The number of lines in the records that include "computer" is all you should give.

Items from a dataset
*** Begin section ***

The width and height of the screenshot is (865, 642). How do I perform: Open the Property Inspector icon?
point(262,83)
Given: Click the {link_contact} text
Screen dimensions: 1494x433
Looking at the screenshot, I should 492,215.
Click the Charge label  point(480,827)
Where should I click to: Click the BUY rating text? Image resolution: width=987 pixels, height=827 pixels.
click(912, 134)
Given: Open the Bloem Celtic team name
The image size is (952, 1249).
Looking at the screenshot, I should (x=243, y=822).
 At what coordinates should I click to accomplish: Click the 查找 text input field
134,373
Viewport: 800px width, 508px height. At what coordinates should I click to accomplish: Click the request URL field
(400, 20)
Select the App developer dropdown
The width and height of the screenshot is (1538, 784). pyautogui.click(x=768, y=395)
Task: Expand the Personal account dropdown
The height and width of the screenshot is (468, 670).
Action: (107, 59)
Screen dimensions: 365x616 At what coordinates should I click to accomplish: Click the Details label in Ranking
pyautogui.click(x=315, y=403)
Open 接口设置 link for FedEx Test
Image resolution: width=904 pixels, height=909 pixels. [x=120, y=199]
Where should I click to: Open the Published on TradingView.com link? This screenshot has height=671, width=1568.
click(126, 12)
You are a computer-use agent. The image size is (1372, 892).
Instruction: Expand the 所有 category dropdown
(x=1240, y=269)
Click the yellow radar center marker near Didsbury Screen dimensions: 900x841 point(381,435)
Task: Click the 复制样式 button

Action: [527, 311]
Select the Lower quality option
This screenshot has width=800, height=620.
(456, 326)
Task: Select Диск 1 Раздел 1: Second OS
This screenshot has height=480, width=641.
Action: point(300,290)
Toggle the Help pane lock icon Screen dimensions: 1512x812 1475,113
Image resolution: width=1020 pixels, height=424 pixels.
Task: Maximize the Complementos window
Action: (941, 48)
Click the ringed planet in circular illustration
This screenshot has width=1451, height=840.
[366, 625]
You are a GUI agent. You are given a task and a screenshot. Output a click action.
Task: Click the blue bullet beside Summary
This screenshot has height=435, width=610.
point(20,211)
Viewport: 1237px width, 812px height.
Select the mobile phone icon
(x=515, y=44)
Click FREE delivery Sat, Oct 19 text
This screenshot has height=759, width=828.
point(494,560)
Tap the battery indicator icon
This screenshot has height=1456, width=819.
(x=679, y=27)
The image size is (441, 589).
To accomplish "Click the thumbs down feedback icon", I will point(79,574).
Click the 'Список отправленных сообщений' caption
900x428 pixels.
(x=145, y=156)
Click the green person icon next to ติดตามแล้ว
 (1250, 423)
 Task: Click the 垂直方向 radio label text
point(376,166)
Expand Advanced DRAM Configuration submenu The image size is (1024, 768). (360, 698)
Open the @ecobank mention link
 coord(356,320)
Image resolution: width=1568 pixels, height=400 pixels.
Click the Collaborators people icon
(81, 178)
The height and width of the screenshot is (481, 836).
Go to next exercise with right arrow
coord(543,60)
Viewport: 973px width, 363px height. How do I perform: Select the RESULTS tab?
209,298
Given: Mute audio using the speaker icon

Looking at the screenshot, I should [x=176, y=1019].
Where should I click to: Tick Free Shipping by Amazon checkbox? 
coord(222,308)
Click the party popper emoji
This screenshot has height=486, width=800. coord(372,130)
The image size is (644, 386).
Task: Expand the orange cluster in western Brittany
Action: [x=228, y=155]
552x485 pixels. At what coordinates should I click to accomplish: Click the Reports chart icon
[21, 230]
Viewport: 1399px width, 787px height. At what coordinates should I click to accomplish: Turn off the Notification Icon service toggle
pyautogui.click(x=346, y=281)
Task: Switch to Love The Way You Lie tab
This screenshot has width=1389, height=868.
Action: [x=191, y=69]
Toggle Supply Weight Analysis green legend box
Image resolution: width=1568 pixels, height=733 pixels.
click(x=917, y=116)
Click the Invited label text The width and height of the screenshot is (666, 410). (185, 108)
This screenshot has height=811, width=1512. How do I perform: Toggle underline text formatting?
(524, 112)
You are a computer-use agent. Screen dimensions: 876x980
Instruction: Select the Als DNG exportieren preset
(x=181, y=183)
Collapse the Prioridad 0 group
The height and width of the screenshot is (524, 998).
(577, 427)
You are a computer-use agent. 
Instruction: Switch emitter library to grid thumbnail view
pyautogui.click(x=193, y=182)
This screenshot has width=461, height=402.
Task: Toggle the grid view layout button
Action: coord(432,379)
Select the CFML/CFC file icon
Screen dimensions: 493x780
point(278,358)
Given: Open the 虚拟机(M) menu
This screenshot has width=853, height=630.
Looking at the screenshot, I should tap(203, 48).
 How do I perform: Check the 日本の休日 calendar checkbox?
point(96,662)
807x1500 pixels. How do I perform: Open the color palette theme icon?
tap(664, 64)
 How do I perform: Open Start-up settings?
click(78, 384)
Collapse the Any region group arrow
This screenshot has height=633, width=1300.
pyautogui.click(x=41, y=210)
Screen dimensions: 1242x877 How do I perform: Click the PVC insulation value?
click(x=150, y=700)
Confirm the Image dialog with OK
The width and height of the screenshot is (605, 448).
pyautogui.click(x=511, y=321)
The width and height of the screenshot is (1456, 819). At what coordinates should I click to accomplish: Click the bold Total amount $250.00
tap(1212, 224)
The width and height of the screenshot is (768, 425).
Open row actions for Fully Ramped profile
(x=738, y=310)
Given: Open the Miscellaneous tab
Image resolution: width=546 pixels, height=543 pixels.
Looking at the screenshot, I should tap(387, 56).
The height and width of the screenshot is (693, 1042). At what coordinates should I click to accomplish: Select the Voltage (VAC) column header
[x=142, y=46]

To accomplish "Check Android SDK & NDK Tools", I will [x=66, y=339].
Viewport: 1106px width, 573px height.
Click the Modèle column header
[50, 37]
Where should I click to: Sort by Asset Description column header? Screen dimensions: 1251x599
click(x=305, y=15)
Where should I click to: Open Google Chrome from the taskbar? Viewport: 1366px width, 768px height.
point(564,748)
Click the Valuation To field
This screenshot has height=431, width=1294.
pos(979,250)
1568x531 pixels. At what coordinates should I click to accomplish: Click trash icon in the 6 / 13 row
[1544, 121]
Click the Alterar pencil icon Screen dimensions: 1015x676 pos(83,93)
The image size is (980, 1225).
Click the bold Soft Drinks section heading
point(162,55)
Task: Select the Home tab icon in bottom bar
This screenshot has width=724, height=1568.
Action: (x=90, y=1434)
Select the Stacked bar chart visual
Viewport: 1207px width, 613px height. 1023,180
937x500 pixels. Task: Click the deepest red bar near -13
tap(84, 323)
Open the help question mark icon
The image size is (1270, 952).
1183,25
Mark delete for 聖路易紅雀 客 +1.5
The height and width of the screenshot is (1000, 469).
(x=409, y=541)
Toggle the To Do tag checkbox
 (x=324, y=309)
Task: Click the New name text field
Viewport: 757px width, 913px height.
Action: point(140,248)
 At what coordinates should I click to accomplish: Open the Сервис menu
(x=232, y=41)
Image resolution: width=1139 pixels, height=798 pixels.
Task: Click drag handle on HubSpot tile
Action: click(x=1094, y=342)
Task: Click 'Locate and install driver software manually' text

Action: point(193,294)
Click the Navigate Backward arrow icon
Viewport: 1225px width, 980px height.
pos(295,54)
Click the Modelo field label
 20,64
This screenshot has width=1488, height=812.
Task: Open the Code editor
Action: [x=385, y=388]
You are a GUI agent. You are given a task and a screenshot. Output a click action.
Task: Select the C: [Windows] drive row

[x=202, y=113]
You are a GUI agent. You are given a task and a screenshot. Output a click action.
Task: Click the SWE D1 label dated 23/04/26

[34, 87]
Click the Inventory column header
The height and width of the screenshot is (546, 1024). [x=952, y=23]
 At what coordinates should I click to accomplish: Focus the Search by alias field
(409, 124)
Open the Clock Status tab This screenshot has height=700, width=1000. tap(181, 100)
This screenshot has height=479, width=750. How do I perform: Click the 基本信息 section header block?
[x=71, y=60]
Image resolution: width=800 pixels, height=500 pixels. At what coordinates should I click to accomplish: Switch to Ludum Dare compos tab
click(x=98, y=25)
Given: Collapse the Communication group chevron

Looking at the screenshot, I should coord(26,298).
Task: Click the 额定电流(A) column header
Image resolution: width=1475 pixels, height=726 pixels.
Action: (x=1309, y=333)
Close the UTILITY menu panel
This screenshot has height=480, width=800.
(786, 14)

*** End section ***

_TASK RESULT_
3